Punchinello’s Chronicles

September 10, 2008

The Middle Class

Filed under: View from the Bottom — Punchinello @ 2:31 pm
Tags: , , ,

At last I’ve found a decent definition, thanks to economist Lester C. Thurow, of what constitutes the middle class. The middle class (middle income wage-earners) are those who make between 75% and 125% of the median income. Of course that means knowing what “median” means.

If you take a bunch of numbers and add them all together, then divide by the count of those numbers, you have the “mean,” also known as the “average.” So if you have 2, 6, 9, and 8 and add those you get 25. The count of the numbers being added is 4, so 25/4 is an average of 6.25.

On the other hand, if you take a group of numbers and arrange them from lowest to highest, the number right smack dab in the middle is the “median.” Use 1, 4, 8, 9, 12 as an example, five numbers. The median number is 8.

The median income is right in the middle of the lowest and highest reported income in some area. As of 2007, the Census Bureau reports that median income for the whole United States is $50,233. Taking Mr. Thurow’s formula, then if you make between $37,675 and $62,790, you’re in the middle class.

Okay, that’s not too bad. When I was a kid, I thought $20,000 a year was terrific! But that was back in the 60s and 70s, so fuggeddaboudditt nowadays. What’s the poverty threshold?

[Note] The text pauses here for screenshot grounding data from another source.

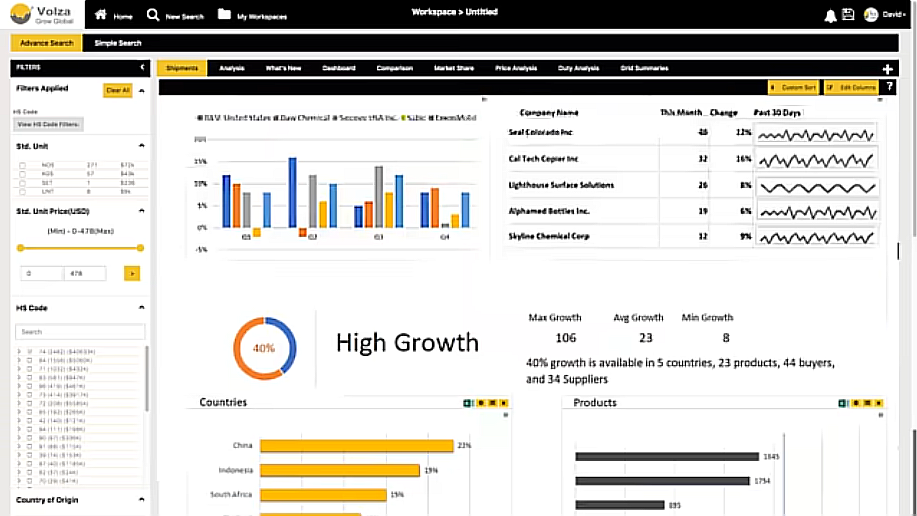Image resolution: width=917 pixels, height=516 pixels.
Task: Open the David user avatar
Action: [x=871, y=15]
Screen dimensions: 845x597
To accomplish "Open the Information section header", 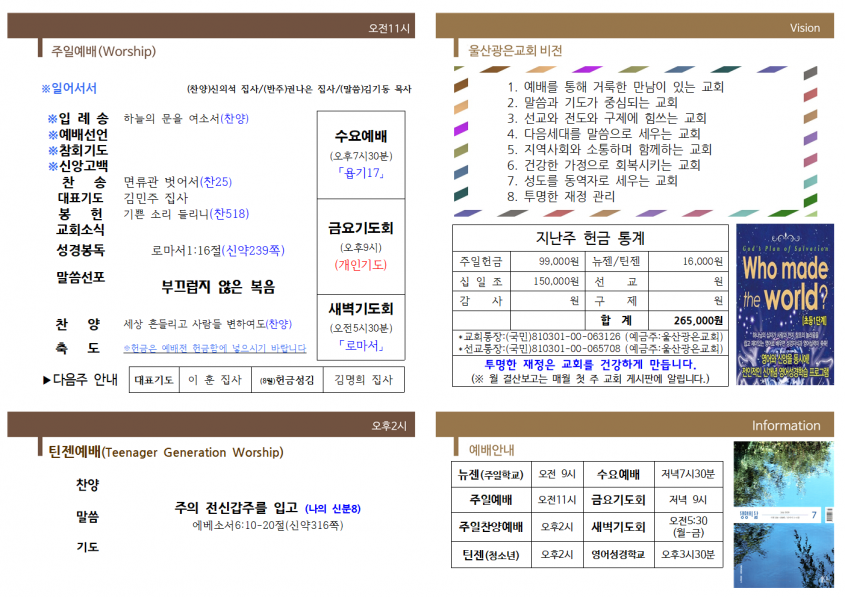I will coord(635,425).
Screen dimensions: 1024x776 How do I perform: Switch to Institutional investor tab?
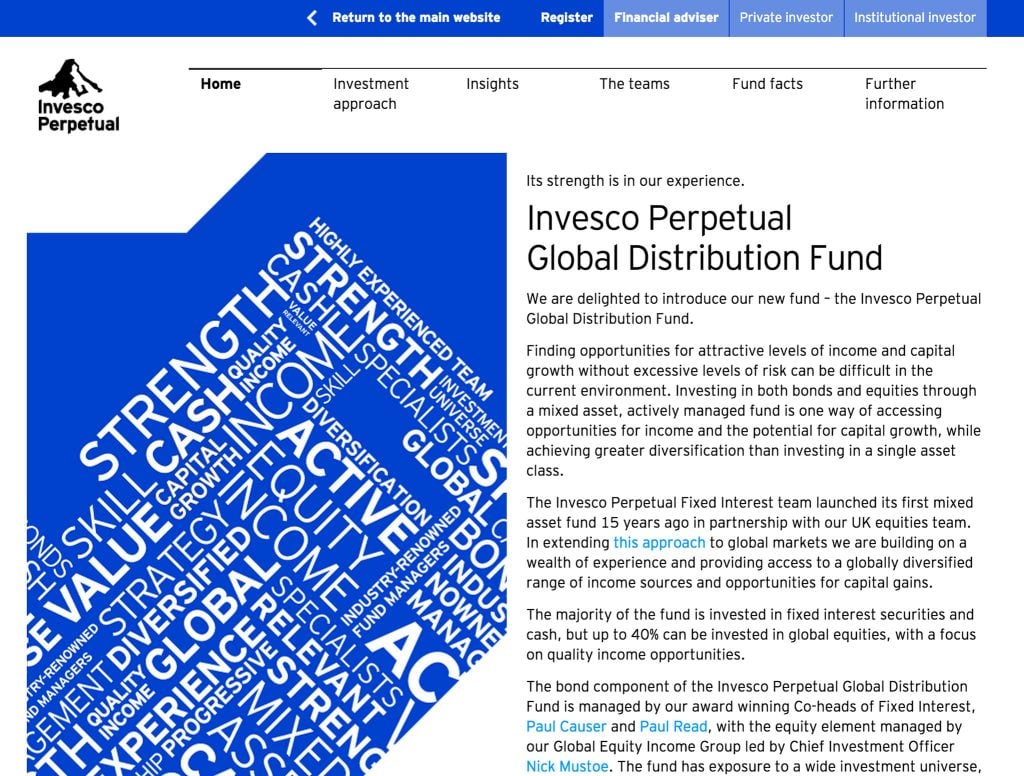point(914,18)
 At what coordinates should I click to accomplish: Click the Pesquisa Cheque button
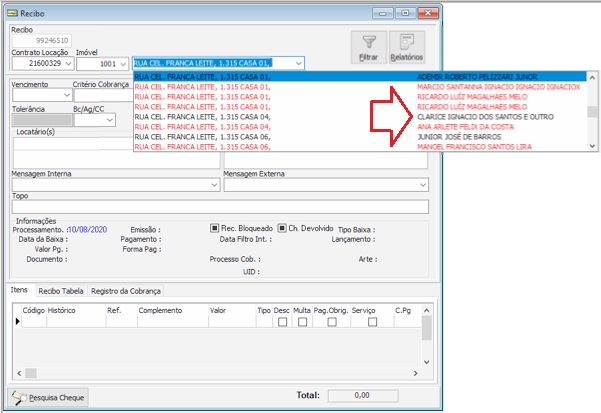point(48,397)
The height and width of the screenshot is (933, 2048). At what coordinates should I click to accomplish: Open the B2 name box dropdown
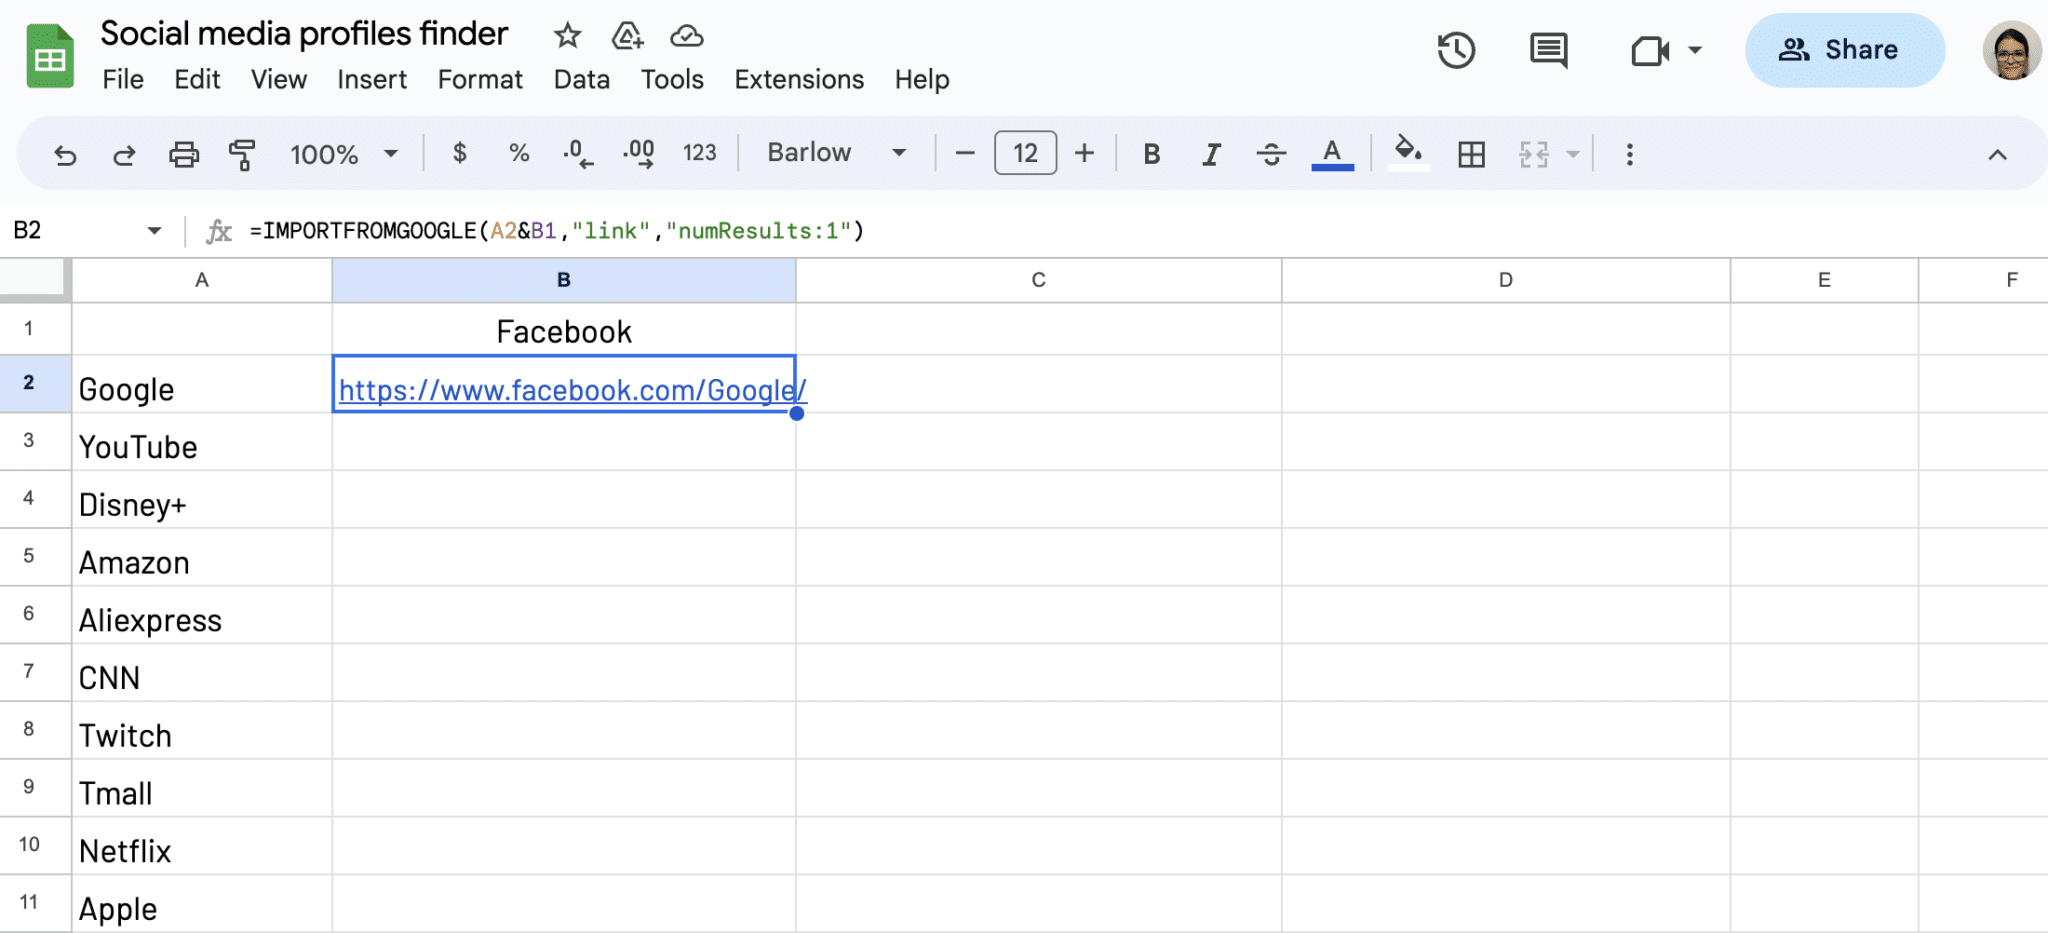coord(154,231)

Well, as defined by the OMB (Office of Management and Budget), the poverty threshold for a single individual is $10,590. Hmm, so it seems that if you’re making about 21% of the national median income, you’re totally poor!

Now the thing is that HUD (Dept. of Housing and Urban Development) defines “low” income as not exceeding 80% of the median. In this case, the numbers would say that if you make less than $40,186 you’re in the low income world. That’s quite a gap from $10K to $40K per year!

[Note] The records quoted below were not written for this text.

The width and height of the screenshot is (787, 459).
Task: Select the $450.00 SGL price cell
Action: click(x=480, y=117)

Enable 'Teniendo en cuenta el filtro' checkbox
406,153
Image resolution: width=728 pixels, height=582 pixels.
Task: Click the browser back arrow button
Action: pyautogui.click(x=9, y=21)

Around here, people on disability or Social Security are lucky to get between $8,400 and $18,000 a year. I’m figurin’ that means Social Security is designed to provide people a poverty income. Of course, if you remove food and energy (heat, A/C, fuel, gasoline) from the mix, then anyone ought to be able to live just fine on, say, $15K per year, right?

The consumer price index (CPI) is basically just a bunch of things the government claims are typical for people to buy. But what’s in that list isn’t any kind of real or objective standard, it’s whatever the government says it is; kind of like “obesity” statistics, based on nothing.

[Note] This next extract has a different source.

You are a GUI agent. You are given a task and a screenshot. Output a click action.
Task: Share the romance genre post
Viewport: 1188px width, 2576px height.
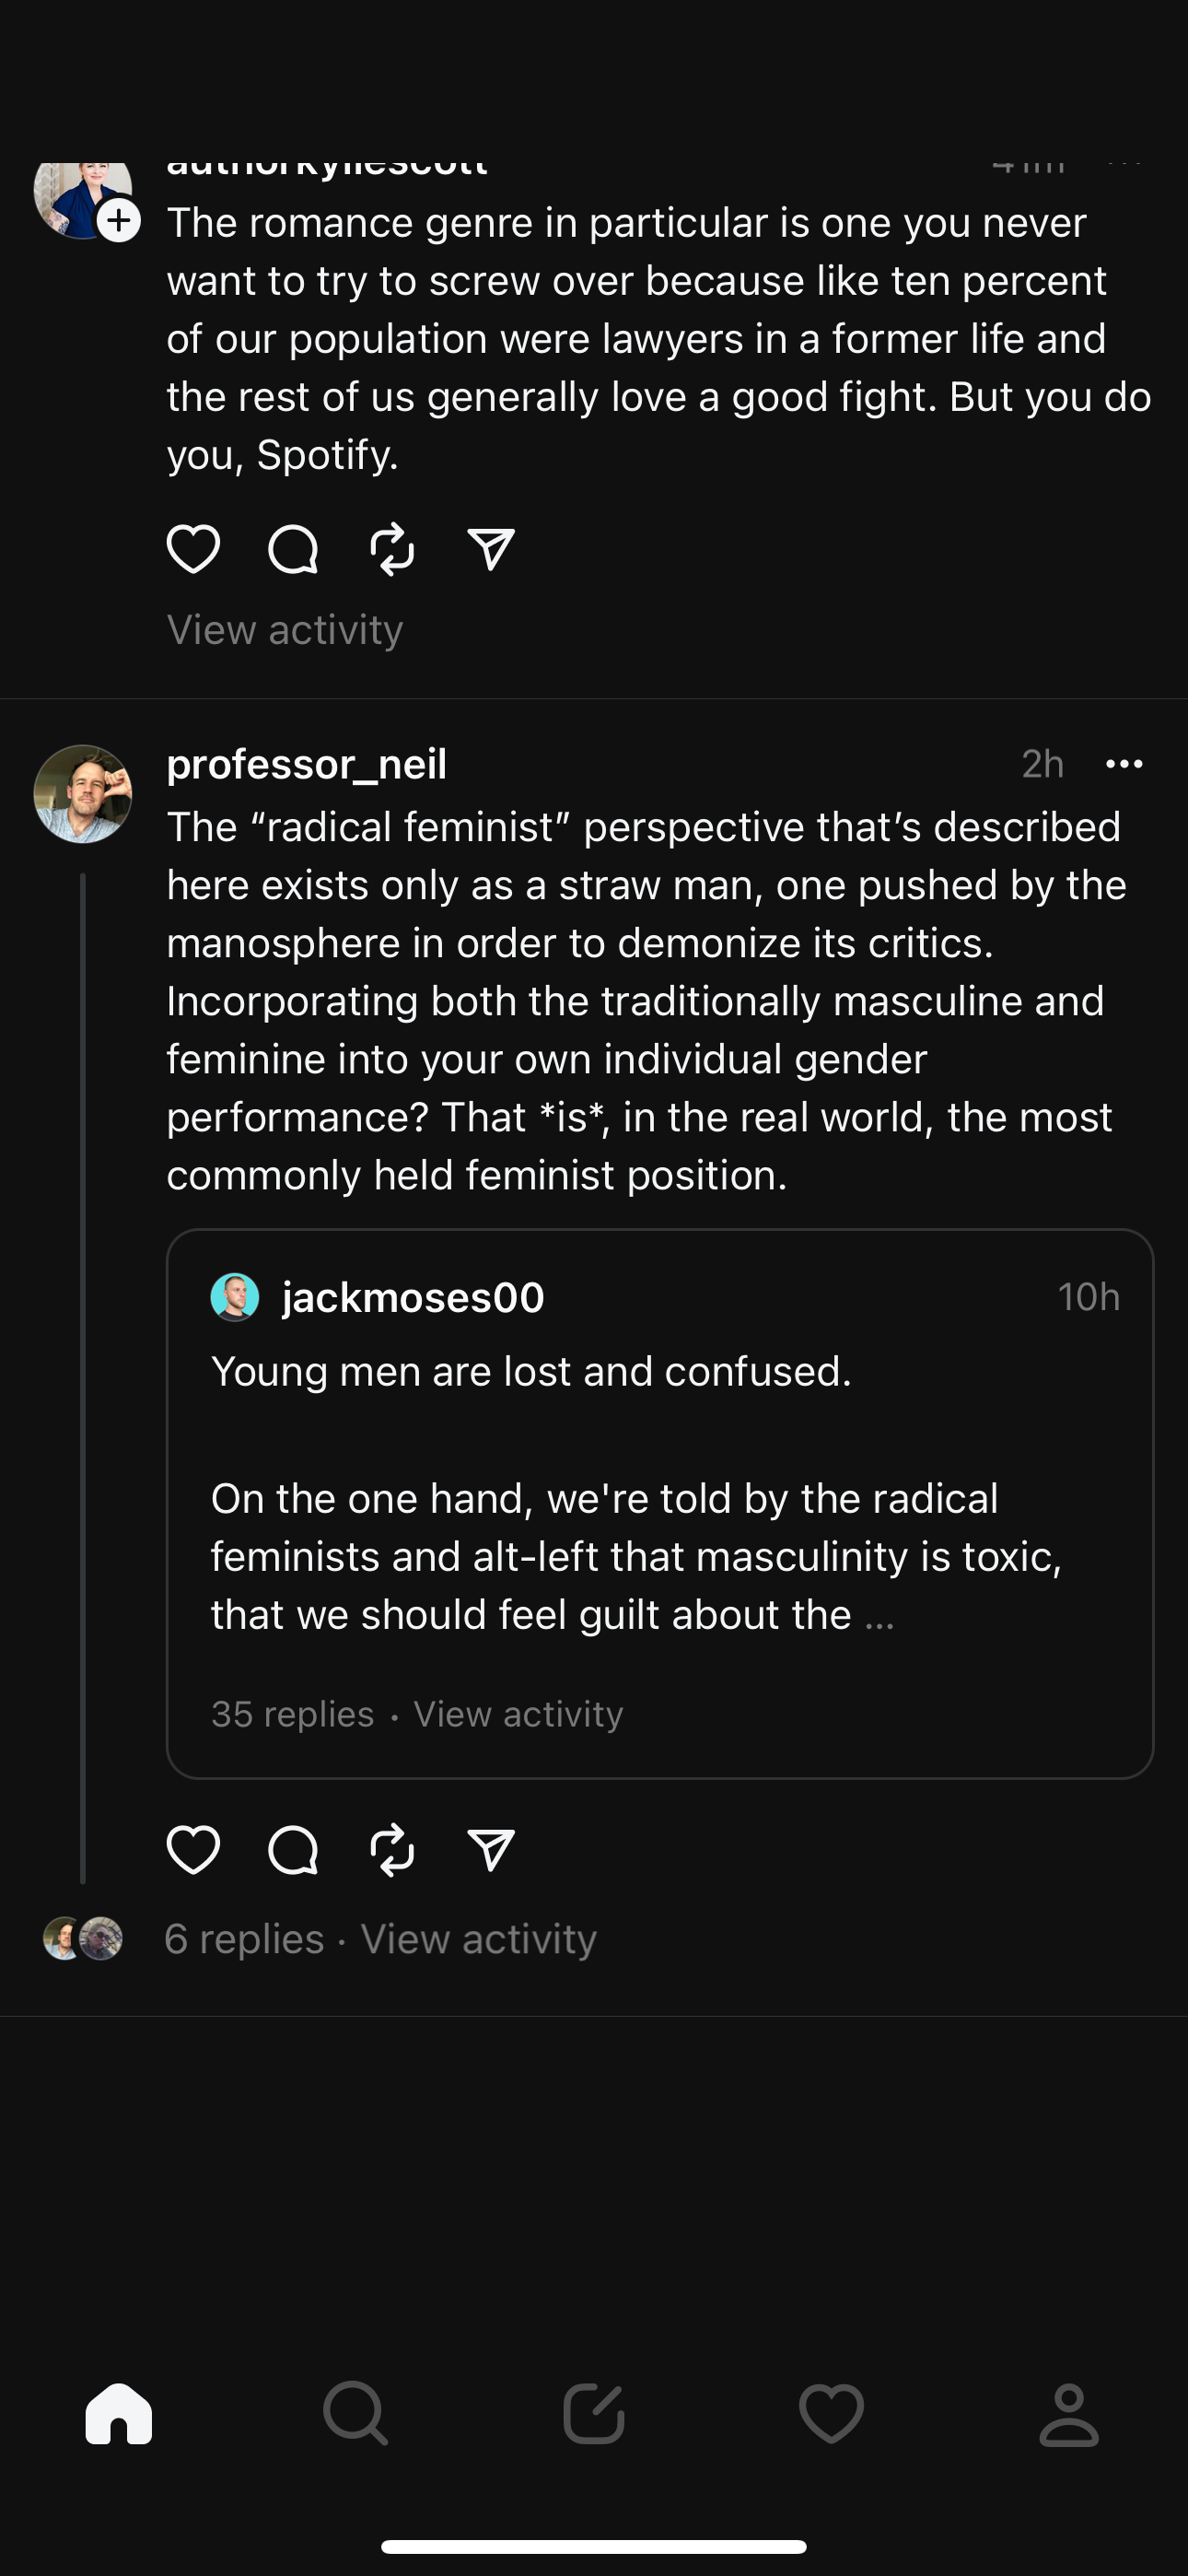point(491,549)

Beginning in the Carter administration, federal economists have cleverly redefined the CPI, with the goal of removing from the index expensive items, including food and energy, that would push the it higher. — Jerome R. Corsi, Worldnet Daily.com

I wonder how many people were in the middle class, and with the real estate “concerns” now, are starting to fall into the low-income bracket? I’m guessing people will start wondering what’s going on with that middle class, eventually, and maybe even wonder if perhaps the whole bracket is actually disappearing.